= WHAT YOU WILL DO =
Your response should contain each line of the data that includes "computer".

[Saved data entries]
......

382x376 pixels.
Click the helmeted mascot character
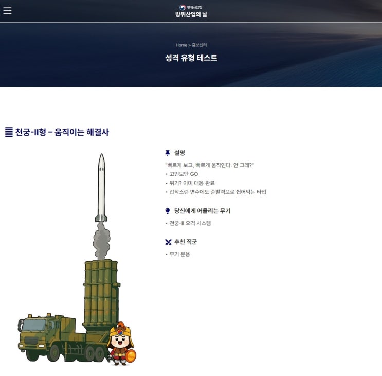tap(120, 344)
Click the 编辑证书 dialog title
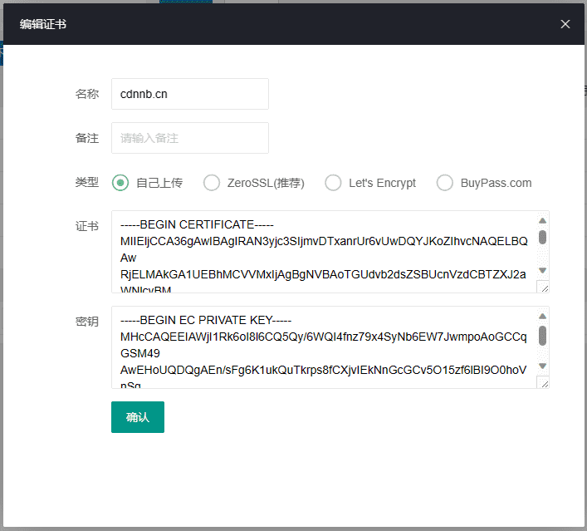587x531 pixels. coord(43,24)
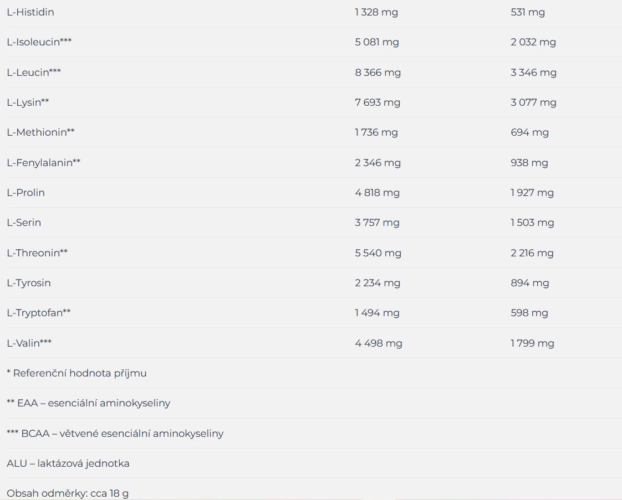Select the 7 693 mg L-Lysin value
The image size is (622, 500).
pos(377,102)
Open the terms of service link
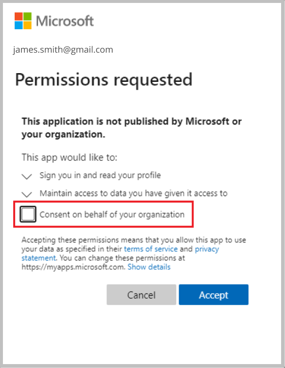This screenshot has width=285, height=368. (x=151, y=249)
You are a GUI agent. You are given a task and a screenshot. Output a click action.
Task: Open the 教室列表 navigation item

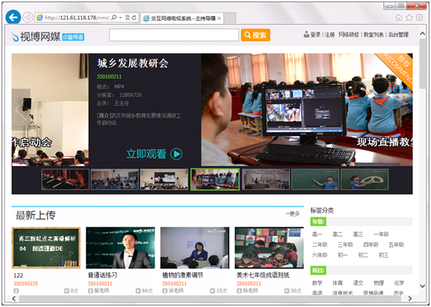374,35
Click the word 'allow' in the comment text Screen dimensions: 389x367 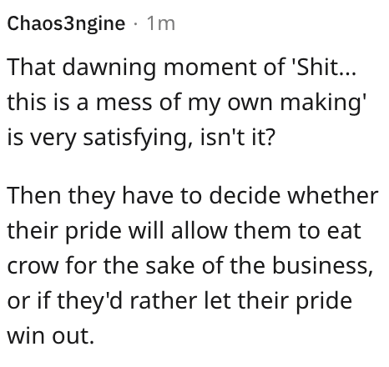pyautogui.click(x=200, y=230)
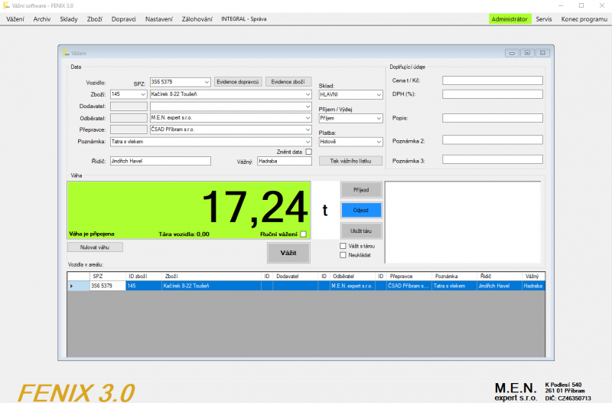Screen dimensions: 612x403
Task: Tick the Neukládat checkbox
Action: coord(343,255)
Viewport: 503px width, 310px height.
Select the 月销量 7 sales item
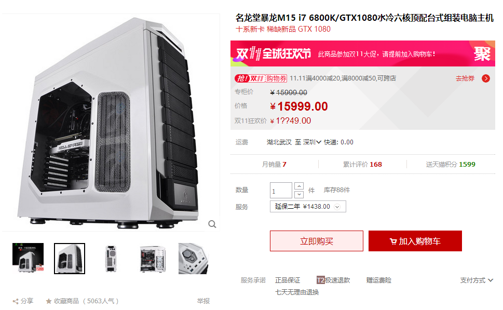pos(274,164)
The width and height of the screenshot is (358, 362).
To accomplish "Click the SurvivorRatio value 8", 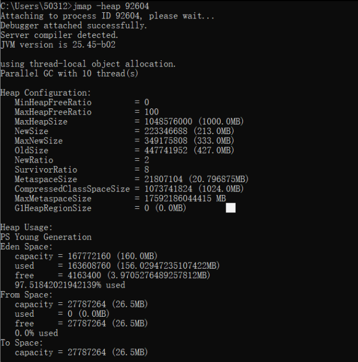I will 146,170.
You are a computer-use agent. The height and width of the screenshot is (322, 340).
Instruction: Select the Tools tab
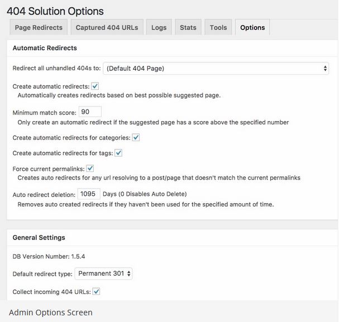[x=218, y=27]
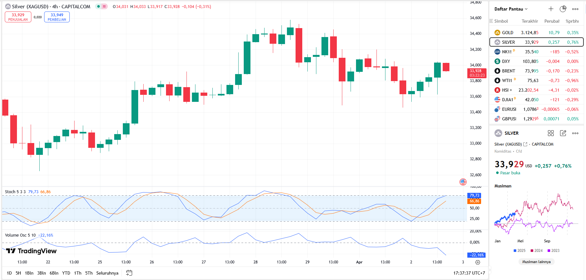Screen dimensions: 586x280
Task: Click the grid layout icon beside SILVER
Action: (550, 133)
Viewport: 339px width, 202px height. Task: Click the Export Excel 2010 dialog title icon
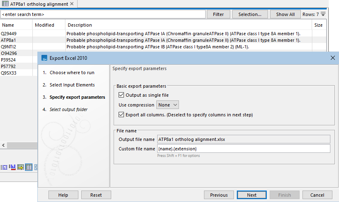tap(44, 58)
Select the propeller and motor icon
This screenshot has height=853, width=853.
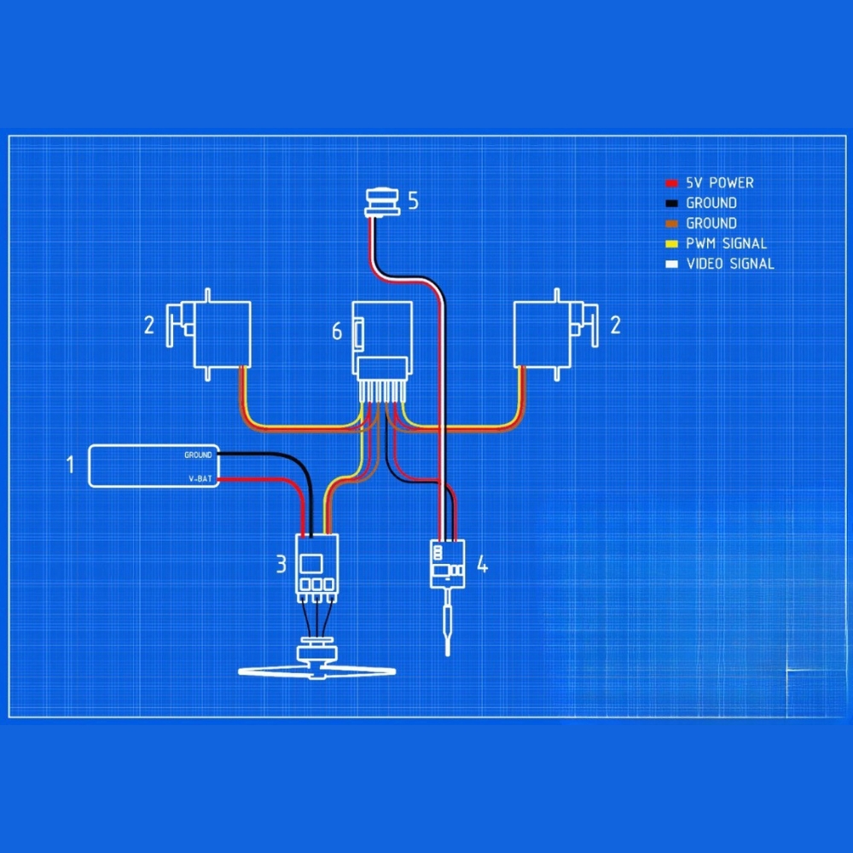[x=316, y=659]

......

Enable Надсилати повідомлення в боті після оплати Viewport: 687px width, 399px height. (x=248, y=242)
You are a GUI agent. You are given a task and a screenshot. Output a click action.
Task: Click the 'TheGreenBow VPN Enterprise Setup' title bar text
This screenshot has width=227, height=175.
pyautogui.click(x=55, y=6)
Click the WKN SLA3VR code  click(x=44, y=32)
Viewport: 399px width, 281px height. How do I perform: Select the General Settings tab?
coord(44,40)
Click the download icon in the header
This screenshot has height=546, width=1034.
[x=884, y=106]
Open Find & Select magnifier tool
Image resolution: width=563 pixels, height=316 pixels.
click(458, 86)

......

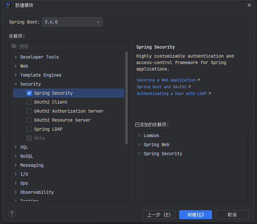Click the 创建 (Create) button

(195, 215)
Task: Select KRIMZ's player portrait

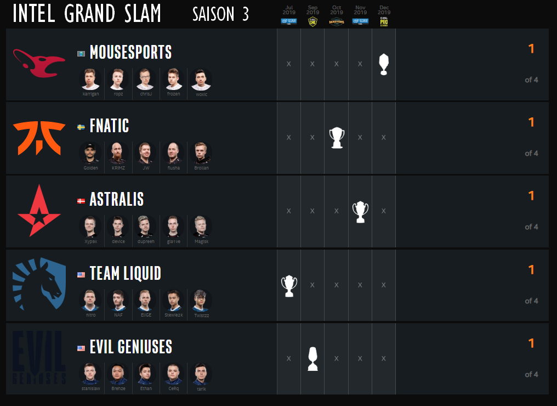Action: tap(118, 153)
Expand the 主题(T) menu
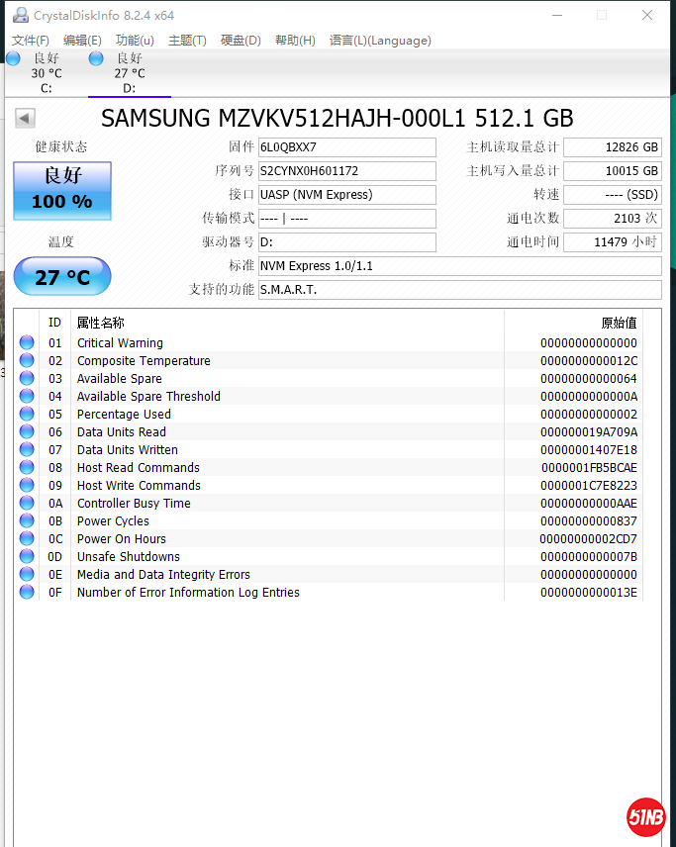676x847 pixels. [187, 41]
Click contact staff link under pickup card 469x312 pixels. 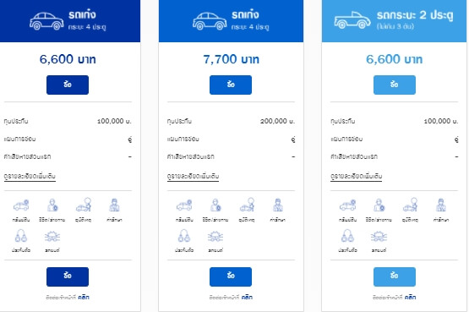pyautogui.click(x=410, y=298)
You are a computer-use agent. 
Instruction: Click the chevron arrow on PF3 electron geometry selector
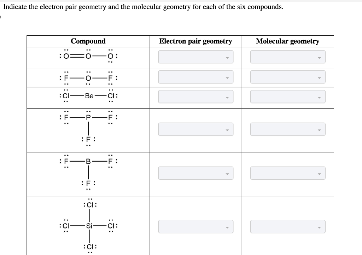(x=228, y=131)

......

= REPLY =
You are a computer-use agent. The height and width of the screenshot is (322, 340).
You are a computer-use agent. 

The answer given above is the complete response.